Fleischindustrie bringt den Stein ins Rollen

Wie wenig manche Betriebe sich um den Arbeitsschutz scheren, wurde 2020 offenbar, als in einigen Unternehmen der Fleischindustrie Corona ausbrach. Die daraufhin angesetzten Kontrollen brachten ein erschütterndes Ergebnis zu Tage. Immerhin, die Politik reagierte schnell und brachte ein Gesetz auf den Weg, durch das sich die Situation in dieser Branche verbessern sollte. Doch Bundesarbeitsminister Hubertus Heil ging noch einen Schritt weiter und so wurde das Arbeitsschutzgesetz um eine „Mindestbesichtigungsquote“ ergänzt. Danach werden die Bundesländer dazu verpflichtet, spätestens ab 2026 jedes Jahr mindestens fünf Prozent aller Betriebe zu kontrollieren.

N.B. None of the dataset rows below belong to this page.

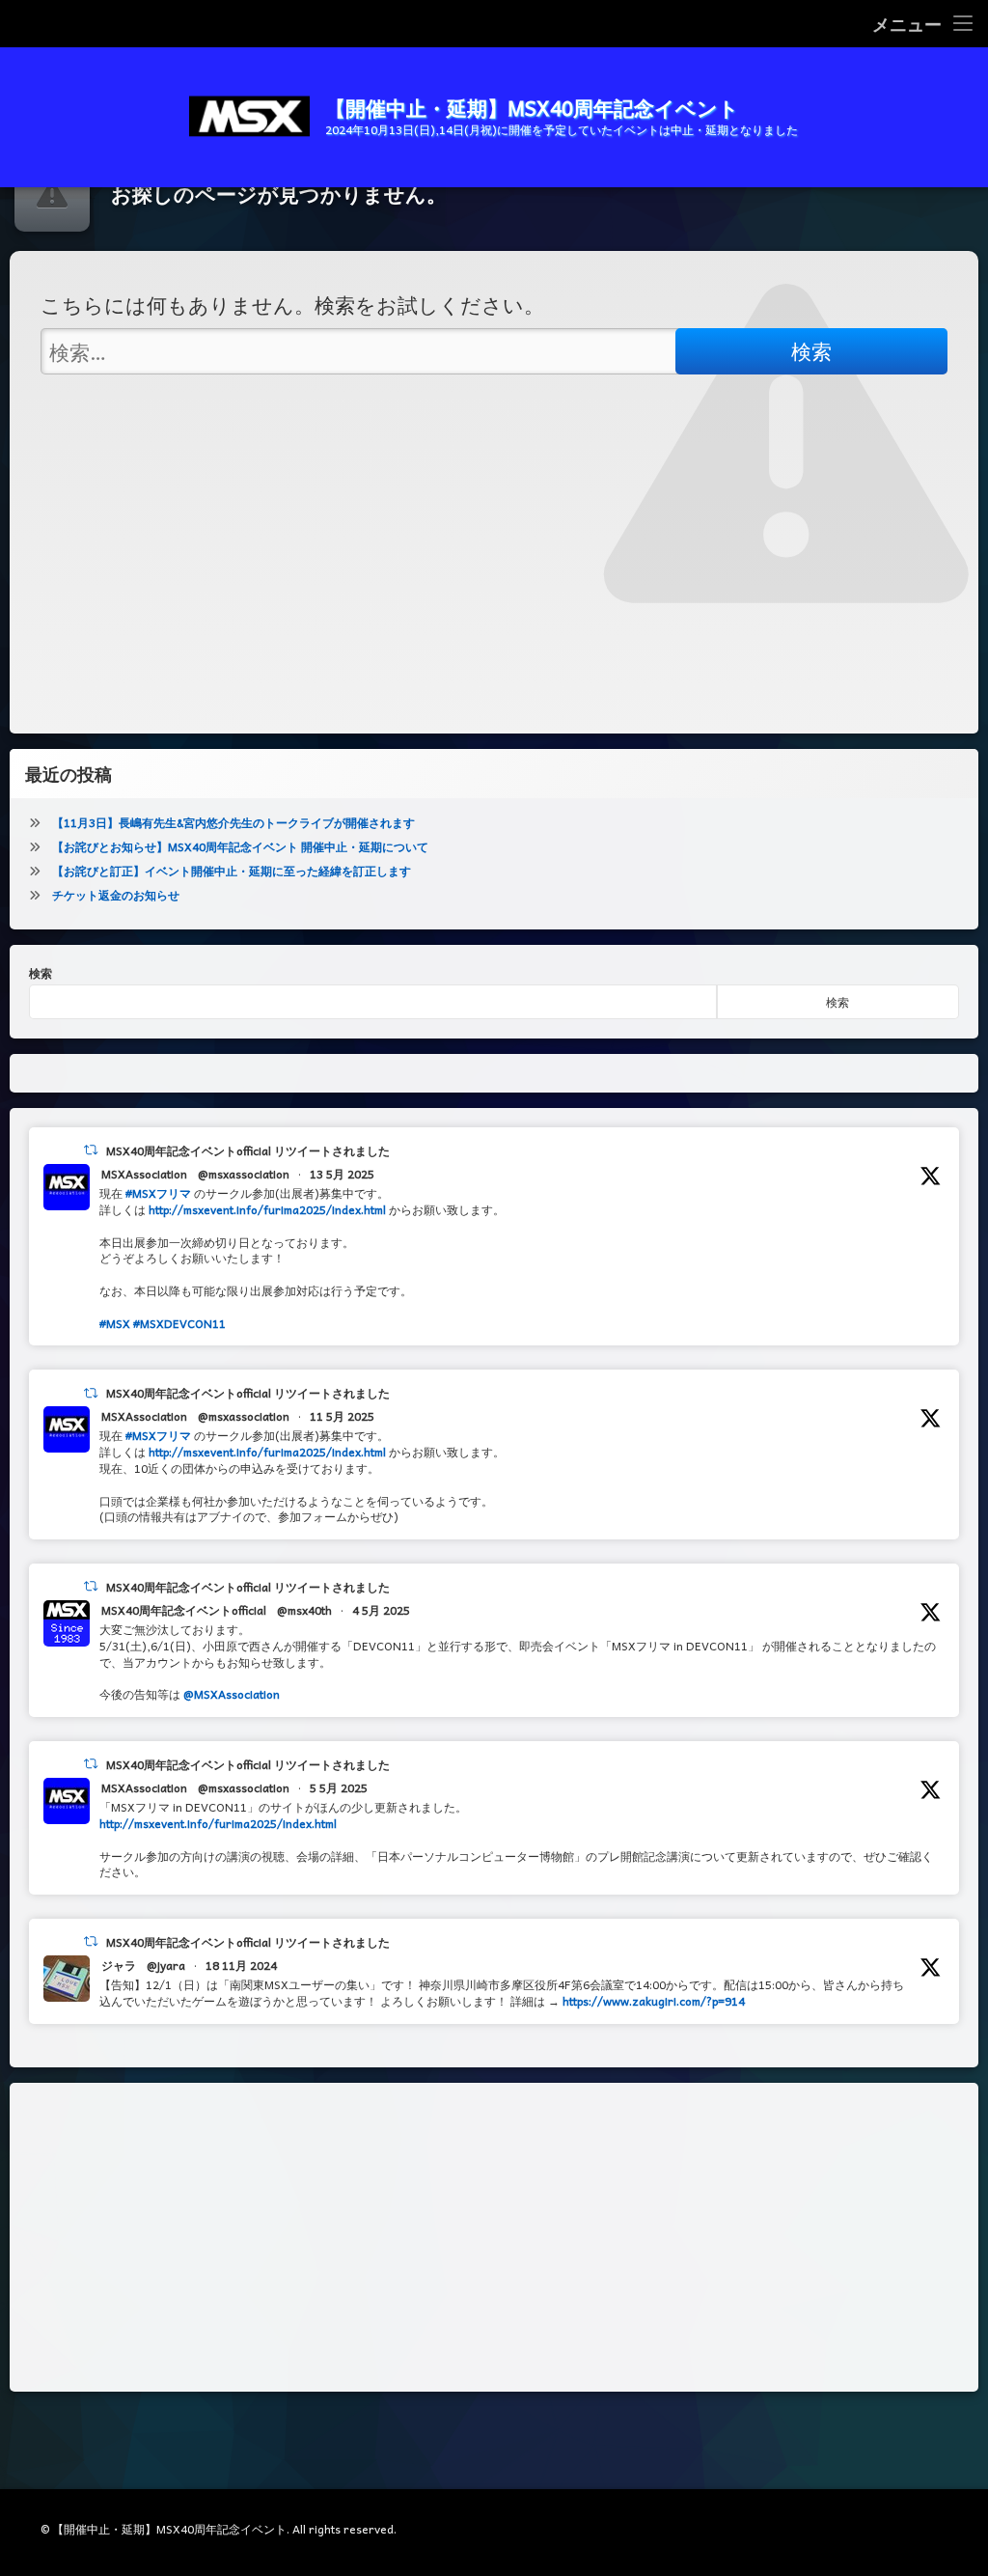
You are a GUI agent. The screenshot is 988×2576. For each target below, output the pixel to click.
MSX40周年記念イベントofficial (183, 1610)
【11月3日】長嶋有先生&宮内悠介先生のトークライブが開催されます (233, 822)
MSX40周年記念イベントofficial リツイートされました (248, 1150)
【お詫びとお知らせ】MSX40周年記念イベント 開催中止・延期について (240, 846)
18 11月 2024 (241, 1965)
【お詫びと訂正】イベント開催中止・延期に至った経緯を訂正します (231, 870)
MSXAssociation (144, 1173)
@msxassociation (243, 1173)
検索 (40, 973)
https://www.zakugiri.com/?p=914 (654, 2000)
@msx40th (304, 1610)
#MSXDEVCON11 (179, 1323)
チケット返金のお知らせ (115, 894)
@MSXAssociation (231, 1693)
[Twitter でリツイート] (90, 1149)
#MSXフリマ (158, 1193)
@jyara (166, 1965)
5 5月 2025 (339, 1787)
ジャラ (118, 1965)
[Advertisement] (494, 2237)
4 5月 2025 (381, 1610)
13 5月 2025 (342, 1173)
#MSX (114, 1323)
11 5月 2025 (342, 1416)
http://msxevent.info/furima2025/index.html (267, 1209)
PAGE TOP (947, 2480)
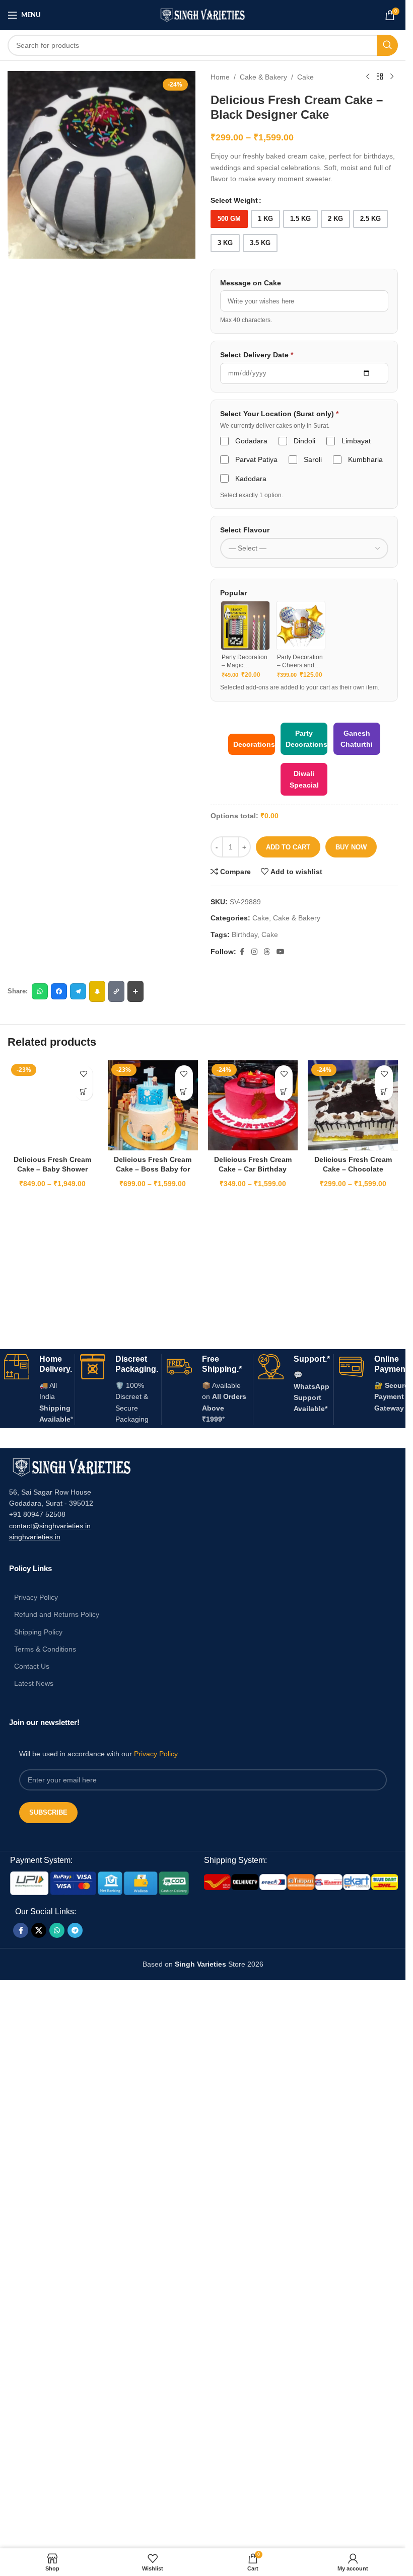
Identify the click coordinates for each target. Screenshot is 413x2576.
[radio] (229, 218)
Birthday (244, 934)
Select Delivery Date (256, 355)
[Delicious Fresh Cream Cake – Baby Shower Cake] (53, 1105)
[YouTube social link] (280, 952)
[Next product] (392, 77)
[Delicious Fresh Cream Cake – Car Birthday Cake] (253, 1105)
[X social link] (38, 1930)
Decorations (254, 744)
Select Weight (234, 200)
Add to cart (288, 847)
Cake (305, 77)
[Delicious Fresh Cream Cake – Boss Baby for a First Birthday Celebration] (153, 1105)
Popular (233, 593)
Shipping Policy (38, 1632)
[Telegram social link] (75, 1930)
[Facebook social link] (242, 952)
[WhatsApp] (40, 991)
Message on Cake (250, 283)
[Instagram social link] (254, 952)
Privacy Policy (36, 1597)
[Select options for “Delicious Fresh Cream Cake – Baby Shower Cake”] (84, 1092)
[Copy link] (116, 991)
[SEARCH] (387, 45)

Das „Musterländle“ ist gar nicht vorbildlich

Vier Jahre sind nicht viel Zeit, um diese Vorgaben zu erreichen. So machten sich Mitarbeiter von WDR, NDR und Süddeutscher Zeitung an eine Bestandsaufnahme. Sie wollten wissen, wie es um die Arbeitsschutzkontrollen in den einzelnen Bundesländern bestellt ist. Während in einigen Bundesländern Bemühungen erkennbar sind, die Situation zu verbessern, sieht es in anderen ziemlich düster aus. Ausgerechnet das „Musterländle“ Baden-Württemberg erreicht gerade mal eine Quote von 0,8 Prozent und liegt damit deutlich unter den derzeitigen Bundesdurchschnitt von 2,4 Prozent. Nur das Saarland schneidet noch schlechter ab.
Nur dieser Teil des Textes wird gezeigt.